● Getoonde passage
+ + + + +

Naast een paar grote commerciële galeries voor rijkere verzamelaars, zoals Yangon Gallery en River Gallery, biedt Rangoon vooral kleinere galeries die vaak door kunstenaars zelf gerund worden, zoals Studio Square Gallery en Pansodan Art Gallery. Het is vrij gebruikelijk om je als kunstenaar door meerdere galeries in de stad te laten vertegenwoordigen; je komt het werk van eenzelfde kunstenaar zo vijf keer tegen in Rangoon. Om de zichtbaarheid te vergroten wordt er veel en kort tentoongesteld (van een aantal dagen tot maximaal een maand), vooral in de maanden november tot en met april, aangezien het regenseizoen in de zomer valt.

Ondanks de censuur en onderdrukking door het militaire regime stelden kunstenaars als Aung Myint, San Minn, Po Po, Aye Ko en Htein Lin al vanaf de jaren zestig (al dan niet indirect) de politieke status quo ter discussie in hun schilderijen, video’s, performances en installaties. Dit was zeker niet zonder risico; velen hebben jaren in de gevangenis gezeten onder de meest erbarmelijke omstandigheden. Htein Lin werd in 1998 ‘preventief’ opgepakt uit vrees voor opstanden en verbleef bijna zeven jaar in de gevangenis, waarna hij naar het buitenland uitweek. Net als bij vele anderen heeft de traumatische gevangenschap zijn kunst sterk gevormd. Een voorbeeld is zijn werk A Show of Hands, waarvoor hij sinds zijn terugkeer naar Myanmar in 2013 gipsafgietsels maakt van de rechterhand van voormalige politieke gevangenen en deze in indrukwekkende installaties samenbrengt. Net als bovengenoemde kunstenaars heeft Htein Lin vaak internationaal tentoongesteld en bevindt zijn werk zich in openbare en particuliere collecties in Europa, Azië en de Verenigde Staten.

+ + + + +

● Deel dataset
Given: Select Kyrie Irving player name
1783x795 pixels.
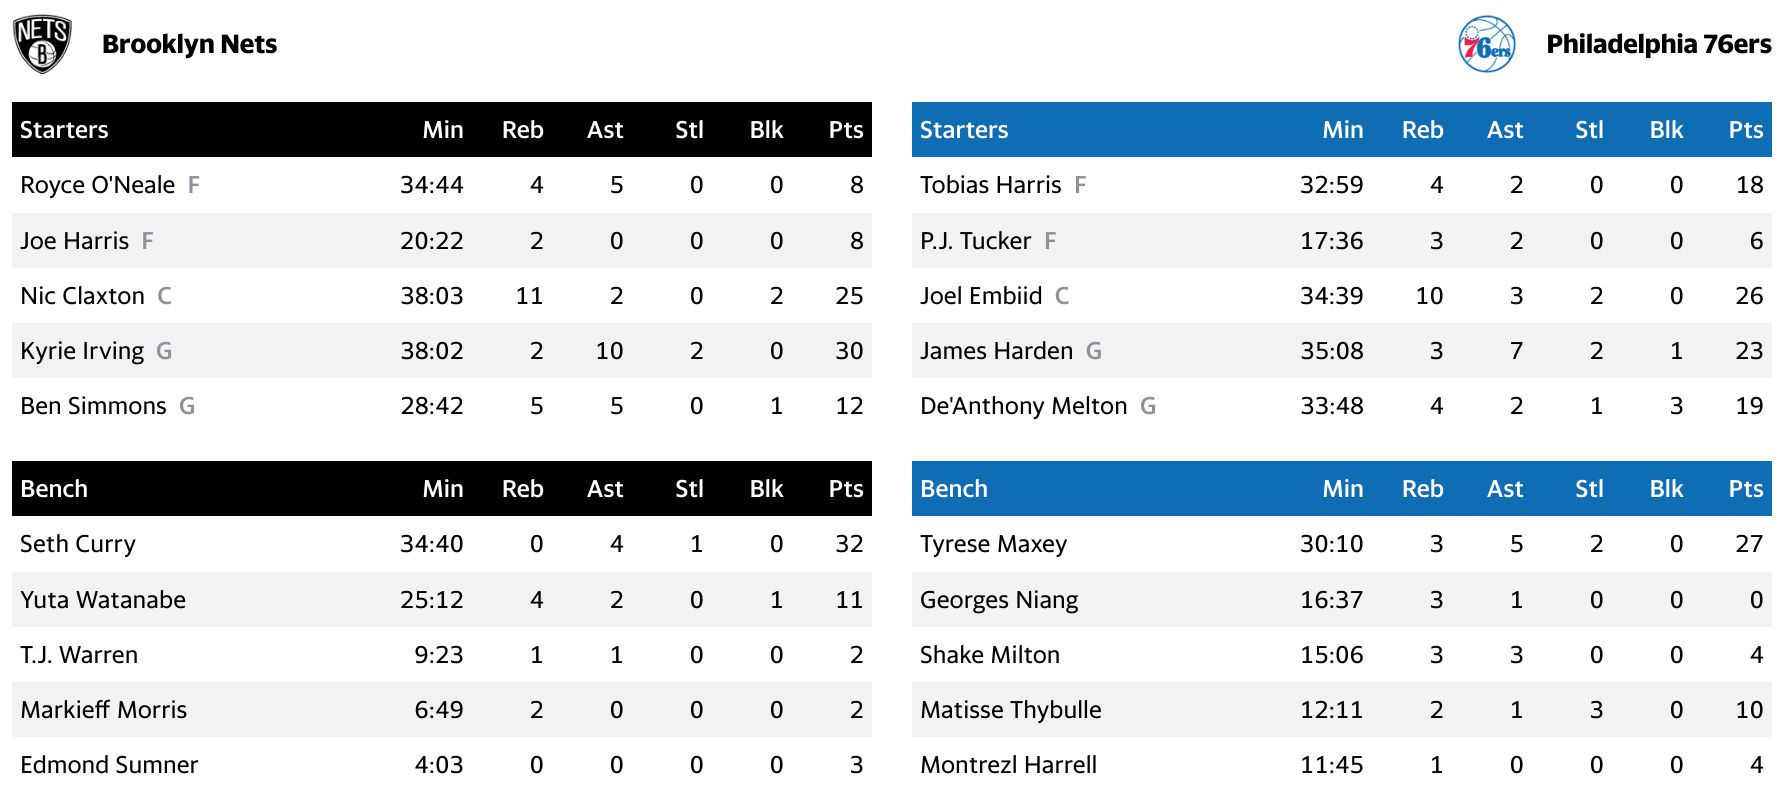Looking at the screenshot, I should point(82,351).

+ + + + +

● Overzicht opdrachten
1/ Waarom wordt er in Rangoon volgens de getoonde passage vooral in de maanden november tot en met april tentoongesteld?
2/ Noem alle galeries in Rangoon die in de getoonde passage bij naam worden genoemd.
3/ Schrijf uit de getoonde passage alles van "Naast een paar" tot en met "de zomer valt." opnieuw uit en hernoem daarbij "Rangoon" tot "Yangon".

● Overzicht antwoorden
1/ In die maanden wordt vooral tentoongesteld omdat het regenseizoen in de zomer valt.

2/ Yangon Gallery, River Gallery, Studio Square Gallery en Pansodan Art Gallery

3/
Naast een paar grote commerciële galeries voor rijkere verzamelaars, zoals Yangon Gallery en River Gallery, biedt Yangon vooral kleinere galeries die vaak door kunstenaars zelf gerund worden, zoals Studio Square Gallery en Pansodan Art Gallery. Het is vrij gebruikelijk om je als kunstenaar door meerdere galeries in de stad te laten vertegenwoordigen; je komt het werk van eenzelfde kunstenaar zo vijf keer tegen in Yangon. Om de zichtbaarheid te vergroten wordt er veel en kort tentoongesteld (van een aantal dagen tot maximaal een maand), vooral in de maanden november tot en met april, aangezien het regenseizoen in de zomer valt.